**PROMPT 1:**
In the passage about the 1905 Vancouver ballpark, which team won the first game played there, and what was the score?
**PROMPT 2:**
From the passage about the 1905 Vancouver ballpark, print the section between "Construction began in" and "as Hamilton Street.", inclusive.
**PROMPT 3:**
Carry on the passage about the 1905 Vancouver ballpark, starting after its final sentence.

**TEXT SEGMENT:**
+ + + + +
The ballpark was built during a two-month period in the late winter and early spring of 1905. The first game was played on May 11, with Vancouver defeating Victoria 4-2.

Construction began in early March. The location was stated as "between Smithe Street and False Creek, and bound east and west by Cambie [now Nelson] and Homer Streets respectively. The promoters intend to have the finest park in Western Canada." False Creek being some distance away, the southeast border is usually given as Hamilton Street.

The structure was described this way: "The stand will be L-shaped, 75 feet on Smythe [sic] by 70 feet on Homer Street. Another feature will be a raised terrace all round the field. The bleachers will be along Smythe [sic] Street."

On the eve of the scheduled opening, the hype accelerated somewhat, as it was declared "the finest ball park west of Chicago."
+ + + + +
**DATASET ENTRIES:**
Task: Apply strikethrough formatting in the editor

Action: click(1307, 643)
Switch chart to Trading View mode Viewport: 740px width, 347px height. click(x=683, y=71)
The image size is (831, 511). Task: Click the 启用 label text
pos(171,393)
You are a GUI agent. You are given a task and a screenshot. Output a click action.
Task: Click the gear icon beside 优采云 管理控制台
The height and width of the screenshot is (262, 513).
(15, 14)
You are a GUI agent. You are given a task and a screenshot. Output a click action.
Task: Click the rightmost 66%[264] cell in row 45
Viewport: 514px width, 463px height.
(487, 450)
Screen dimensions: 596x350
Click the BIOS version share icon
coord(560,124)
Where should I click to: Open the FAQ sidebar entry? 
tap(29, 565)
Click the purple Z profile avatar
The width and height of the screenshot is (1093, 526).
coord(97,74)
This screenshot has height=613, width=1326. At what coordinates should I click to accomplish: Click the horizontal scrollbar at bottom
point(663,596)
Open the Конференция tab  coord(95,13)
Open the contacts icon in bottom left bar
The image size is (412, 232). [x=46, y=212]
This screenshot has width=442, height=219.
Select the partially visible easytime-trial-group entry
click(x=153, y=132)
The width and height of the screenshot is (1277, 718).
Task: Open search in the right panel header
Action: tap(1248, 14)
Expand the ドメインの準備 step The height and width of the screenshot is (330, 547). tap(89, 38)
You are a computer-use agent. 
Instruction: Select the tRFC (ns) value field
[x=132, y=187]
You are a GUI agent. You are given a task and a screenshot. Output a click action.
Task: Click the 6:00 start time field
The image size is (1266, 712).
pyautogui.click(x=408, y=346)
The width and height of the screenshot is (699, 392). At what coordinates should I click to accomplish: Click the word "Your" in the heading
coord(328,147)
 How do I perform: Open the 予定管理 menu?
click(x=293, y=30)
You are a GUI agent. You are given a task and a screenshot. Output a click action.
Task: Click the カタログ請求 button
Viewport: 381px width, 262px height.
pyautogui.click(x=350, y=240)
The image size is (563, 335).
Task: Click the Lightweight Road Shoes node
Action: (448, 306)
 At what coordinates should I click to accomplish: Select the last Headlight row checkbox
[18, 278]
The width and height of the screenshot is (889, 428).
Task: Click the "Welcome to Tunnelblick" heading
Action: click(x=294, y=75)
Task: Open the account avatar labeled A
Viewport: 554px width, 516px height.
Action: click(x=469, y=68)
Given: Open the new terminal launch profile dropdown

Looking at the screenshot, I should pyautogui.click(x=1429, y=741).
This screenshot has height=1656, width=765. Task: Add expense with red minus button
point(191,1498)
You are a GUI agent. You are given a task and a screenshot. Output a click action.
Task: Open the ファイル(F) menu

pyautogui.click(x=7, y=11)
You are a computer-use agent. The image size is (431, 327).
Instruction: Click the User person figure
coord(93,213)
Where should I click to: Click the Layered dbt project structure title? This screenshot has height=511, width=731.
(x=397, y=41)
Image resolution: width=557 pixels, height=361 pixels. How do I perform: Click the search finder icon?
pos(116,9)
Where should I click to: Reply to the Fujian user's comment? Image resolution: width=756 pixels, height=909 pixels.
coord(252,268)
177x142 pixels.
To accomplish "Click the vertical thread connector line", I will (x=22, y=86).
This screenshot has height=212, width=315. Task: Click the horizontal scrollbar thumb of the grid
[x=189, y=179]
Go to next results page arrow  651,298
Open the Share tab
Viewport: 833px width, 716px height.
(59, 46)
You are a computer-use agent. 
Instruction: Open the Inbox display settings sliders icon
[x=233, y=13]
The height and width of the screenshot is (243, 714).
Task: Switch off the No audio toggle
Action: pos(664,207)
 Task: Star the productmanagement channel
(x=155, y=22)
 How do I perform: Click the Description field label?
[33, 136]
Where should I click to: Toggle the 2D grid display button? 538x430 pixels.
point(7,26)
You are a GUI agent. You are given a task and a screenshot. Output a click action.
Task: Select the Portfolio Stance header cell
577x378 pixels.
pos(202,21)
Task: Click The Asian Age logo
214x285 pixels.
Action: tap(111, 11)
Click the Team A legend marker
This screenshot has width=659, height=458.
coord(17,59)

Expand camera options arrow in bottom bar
+ + + + +
**EXPECTED OUTPUT 1:**
Vancouver won, defeating Victoria 4-2.

**EXPECTED OUTPUT 2:**
Construction began in early March. The location was stated as "between Smithe Street and False Creek, and bound east and west by Cambie [now Nelson] and Homer Streets respectively. The promoters intend to have the finest park in Western Canada." False Creek being some distance away, the southeast border is usually given as Hamilton Street.

**EXPECTED OUTPUT 3:**
In advertisements, the ballpark location was usually given as either "Smythe and Homer Streets" or "Smithe and Homer Streets". (The street is now consistently spelled Smithe.)

The Vancouver Beavers, a charter member of the new league, were moderately successful during their years at Recreation Park. They won the league championship in 1908 and 1911. They would go on to win two more league titles after their move to Athletic Park in 1913.

After the closure of Recreation Park, the lot was cleared and developed. It is now occupied by office buildings, with a small concrete-covered park in the southeast corner, called Yaletown Park.